Le week-end se passe, presque comme si de rien n’était. Du moins en apparence. Parce qu’au fond de moi, c’est cataclysmique. Je suis aux aguets permanents. Mais tu as l’air plus léger depuis notre conversation, plus ouvert et ça me rassure un peu. On fait de la barque, du vélo, on se promène une glace à la main. Lors d’une balade dans la petite ville voisine, nous entrons dans une église très jolie. J’aime bien visiter les églises, je trouve ça apaisant. Comme une bulle de calme dans le tourbillon de la vie extérieure. Et comme un petit rituel, j’allume une minuscule bougie avec une intention particulière. Cette bougie sera pour toi, pour nous. Pour avoir le courage et la force d’affronter les épreuves. Pour le bonheur au bout du chemin. La jolie flamme vacille et m’émeut. Elle est comme toi. Faible, fragile, chancelante, mais elle brille et je suis prête à tout pour qu’elle ne s’éteigne pas. Cette petite flamme est aussi un peu comme moi. Elle ondule sous les courants d’air, elle tremblote, elle manque de s’éteindre, mais elle reste pourtant forte et présente. Nous quittons l’église, je refoule mes larmes, émue par cette flamme devie…

De retour aux tentes, un petit chat vient nous rendre visite. Ça a l’air de te plaire, tu passes un peu de temps avec lui. Les poules et le coq, nos voisins directs, par leurs attitudes rigolotes, t’arrachent un petit sourire de temps en temps. Les décollages et atterrissages des cygnes sur l’étang sont un spectacle drôle à voir et je te surprends à les regarder avec un léger amusement. Je profite de ces moments où je te sens mieux, où je te sens un peu apaisé, au moins l’espace d’un instant. Comme cela me fait du bien. Merci la nature.

Entre-temps, je garde contact avec Julia par SMS. Laurent respecte mon silence sur le sujet. Je fais des recherches sur mon téléphone, il faut que je trouve un endroit où t’emmener lundi. Je finis par trouver : le CAOP d’un hôpital psychiatrique parisien, Centre d’Accueil et d’Orientation Psychiatrique. Autrement dit, les urgences. Julia me confirme que c’est un très bon choix.

Vivement lundi. Et surtout, pourvu que tu ne changes pas d’avis et que tu acceptes toujours de voir un médecin comme prévu.

3 août2020 

Lundi, enfin. Départ du camping. On replie les tentes, on range toutes nos affaires dans la voiture. Je suis soulagée d’être lundi et que notre pacte ait tenu bon. Soulagée de pouvoir respirer un peu plus. Soulagée de pouvoir rencontrer un médecin qui va t’aider, nous aider. Soulagée de retrouver Julia qui a repoussé son départ en vacances pour nous accueillir et nous accompagner à l’hôpital.

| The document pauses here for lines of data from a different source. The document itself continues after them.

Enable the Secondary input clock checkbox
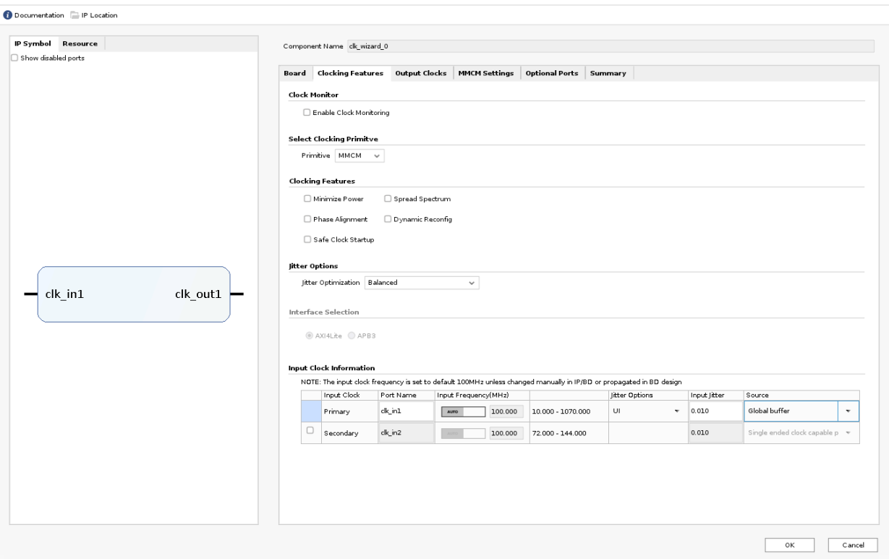 pos(310,430)
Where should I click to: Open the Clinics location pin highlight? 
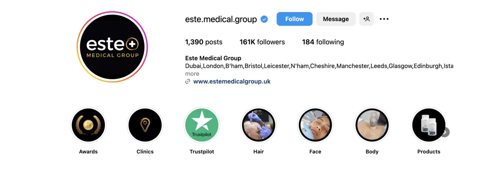pyautogui.click(x=145, y=125)
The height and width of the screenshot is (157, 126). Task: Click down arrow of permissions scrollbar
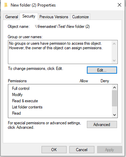(x=114, y=115)
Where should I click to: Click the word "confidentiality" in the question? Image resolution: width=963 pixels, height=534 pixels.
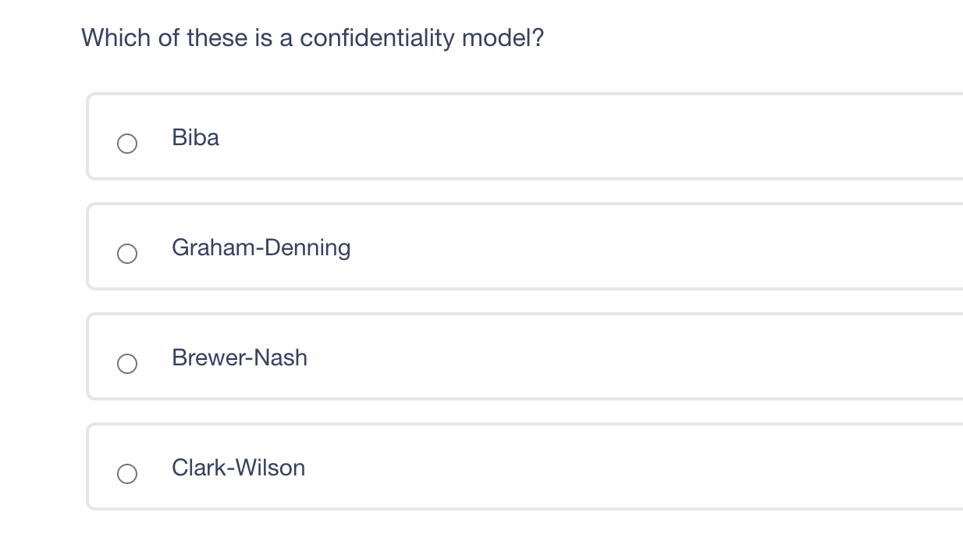pos(377,37)
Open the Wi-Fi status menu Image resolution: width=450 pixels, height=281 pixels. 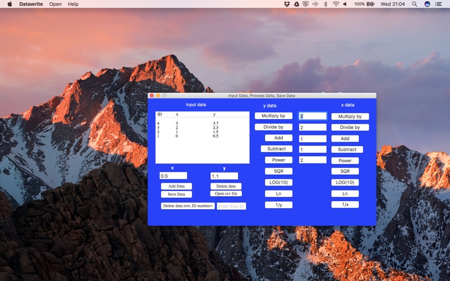coord(336,4)
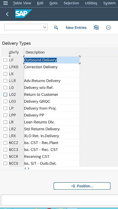118x209 pixels.
Task: Open the Goto menu
Action: (x=53, y=3)
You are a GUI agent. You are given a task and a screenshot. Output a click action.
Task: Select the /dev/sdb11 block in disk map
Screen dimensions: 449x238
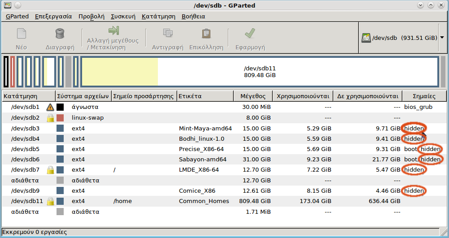(259, 72)
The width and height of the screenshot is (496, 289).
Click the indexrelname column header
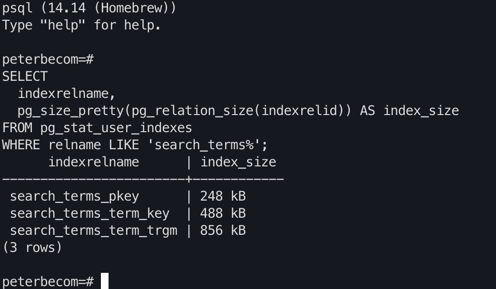point(93,162)
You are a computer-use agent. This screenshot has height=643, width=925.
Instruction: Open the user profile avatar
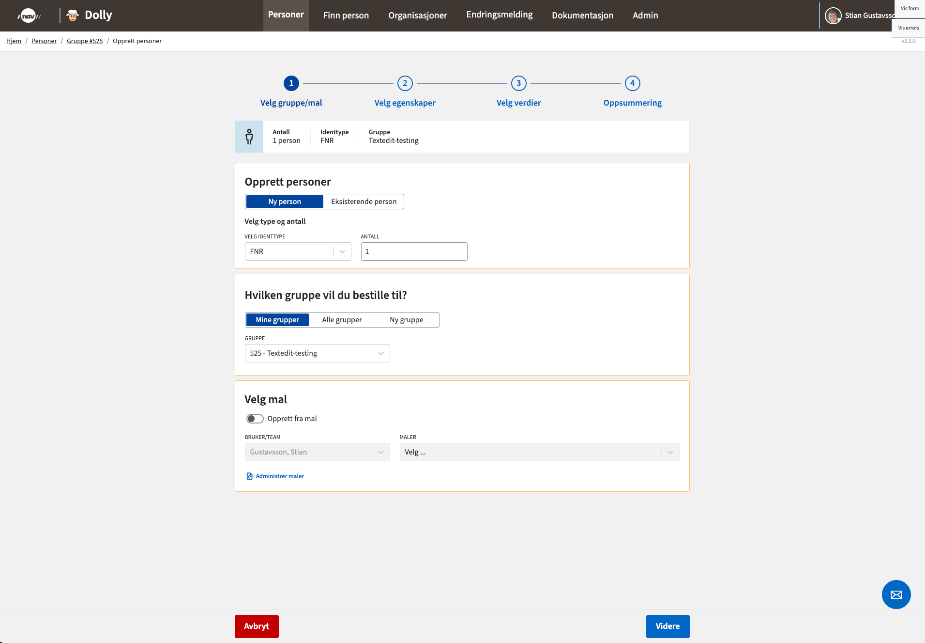(x=833, y=16)
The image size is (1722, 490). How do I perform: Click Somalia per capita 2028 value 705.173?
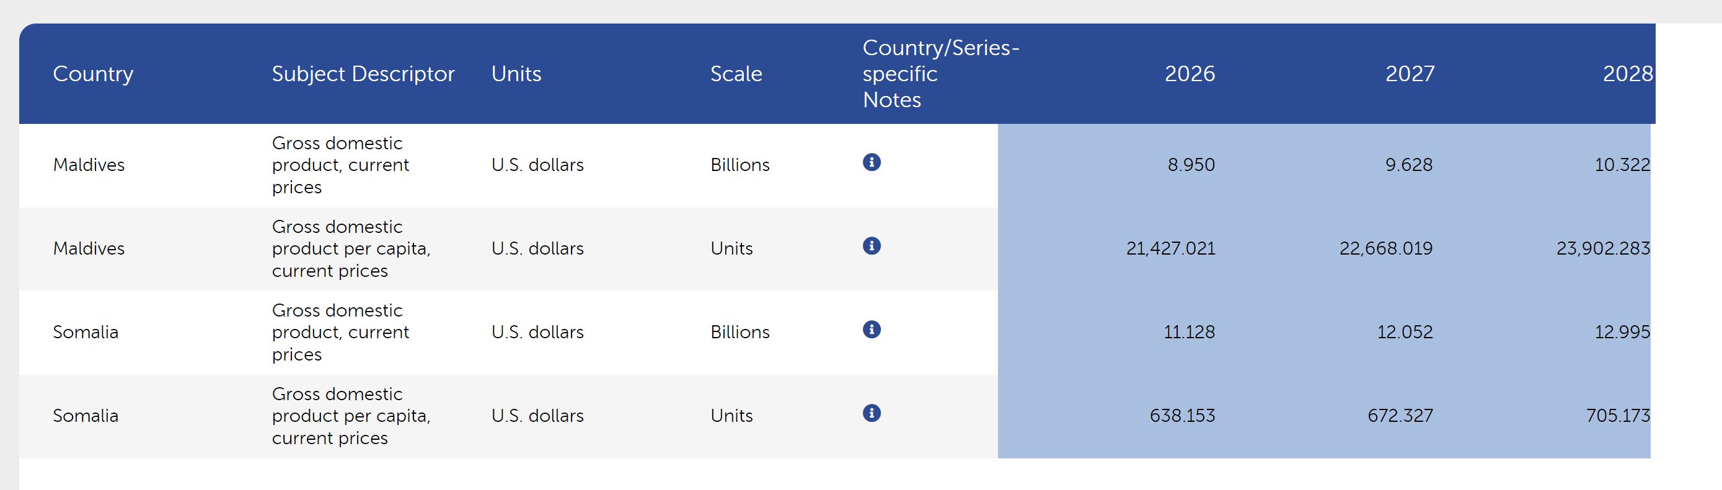tap(1618, 416)
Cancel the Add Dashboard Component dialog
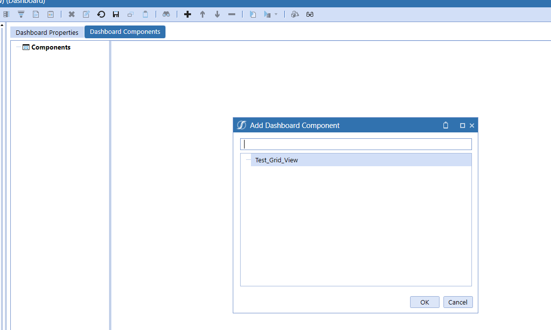 pos(458,302)
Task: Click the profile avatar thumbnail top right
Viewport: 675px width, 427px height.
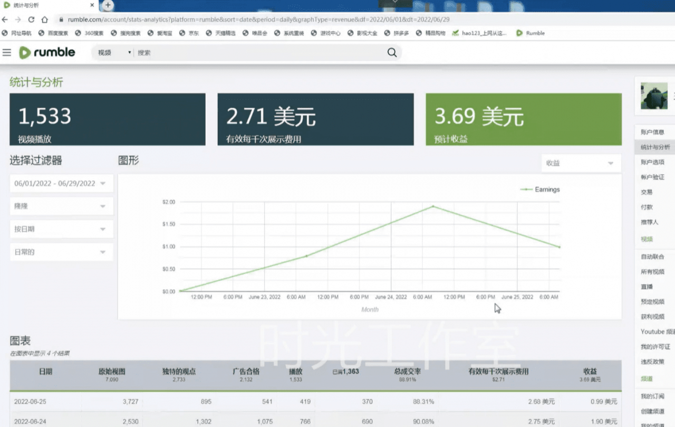Action: 654,97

Une fois rentrée à la maison, à l’abri des regards, je fonds en larmes dans les bras de ma grande fille qui, elle aussi, a bien besoin de mon étreinte. Je la sens bouleversée, fatiguée, inquiète. Mais il faut que je me reprenne, pas question de flancher, pas maintenant.

Je monte dans ta chambre. Ultimes questions avant notre départ pour l’hôpital :

–Es-tu toujours d’accord pour aller voir un médecin ? Es-tu d’accord pour que Julia nous accompagne ?

–Oui etoui.

Ouf, merci. Je te demande comment tu as envie que cela se passe. Si tu souhaites raconter toi-même la raison de ta venue ou si tu préfères que je prenne la parole ? Je sais à quel point parler avec des inconnus te met mal à l’aise… Tu me réponds dans un haussement d’épaules que tu ne diras rien, que tu ne sais pas quoi dire de toute manière. OK. Je serai là. Ta sœur aussi. On va y arriver, ensemble.

En arrivant sur place, le ton est donné d’emblée : à l’accueil, un jeune infirmier nous accueille et s’adresse à toi. Il te pose la première question qui me surprend, n’étant pas habituée à ce genre d’endroit :

–Avez-vous des médicaments ou des objets tranchants sur vous ?

–Non.

OK, ça, c’est fait. Puis il prend tes coordonnées, les miennes, et il nous invite à nous asseoir dans la salle d’attente. Il précise qu’il reviendra vers toi plus tard pour un entretien de triage, puis que tu seras reçu par le médecin. La douceur et la gentillesse de cet infirmier me touchent et je respire encore un peu mieux. Nous sommes au bon endroit.

La salle d’attente est bien remplie, je ne m’attendais pas à autant de monde un lundi après-midi !

Tous ces gens sont là pour soigner leur tête, leur mal-être. Beaucoup sont accompagnés, d’autres non. Nous sommes bien évidemment tous masqués, Covid oblige, mais nos regards se croisent. Certains sont intenses, presque inquisiteurs, alors que d’autres sont plongés dans la lecture d’un bouquin ou rivés sur un écran de téléphone. D’autres encore sont perdus dans le vide…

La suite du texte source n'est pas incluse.